> _Description of the task_
Word for word, copy the lines from the one with "Open the Small" to the last line of the data below, counting both, and keep every picture out.

Collected data
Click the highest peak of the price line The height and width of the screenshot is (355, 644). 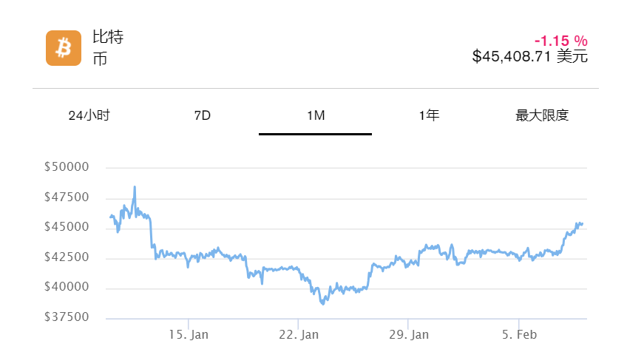(135, 187)
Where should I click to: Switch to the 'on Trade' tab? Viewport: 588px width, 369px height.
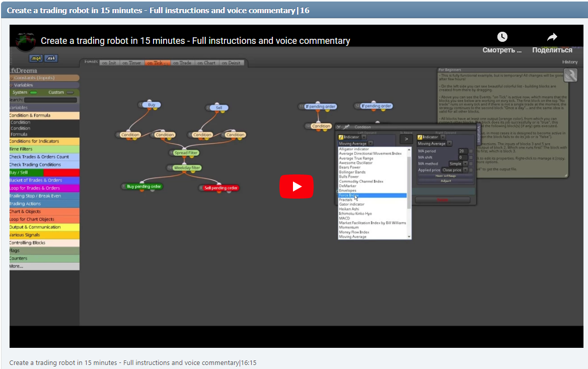[182, 63]
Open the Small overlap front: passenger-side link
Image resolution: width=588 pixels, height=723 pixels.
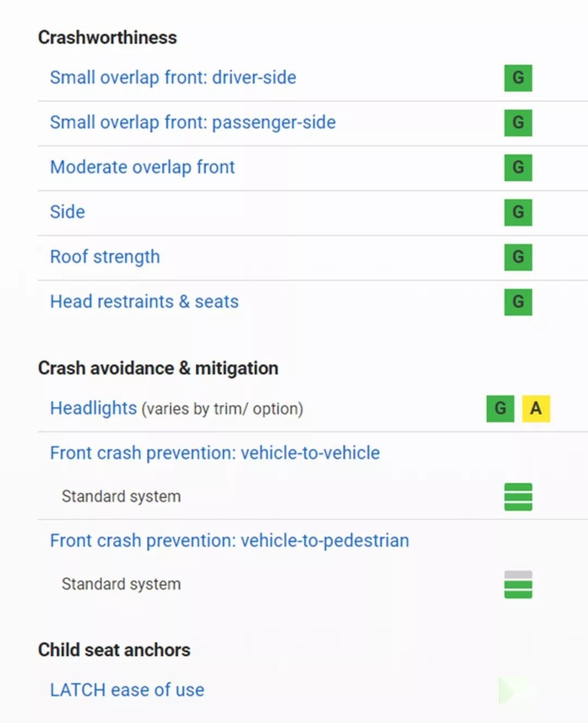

> _Solution to this exercise_
Open the Small overlap front: passenger-side link
Image resolution: width=588 pixels, height=723 pixels.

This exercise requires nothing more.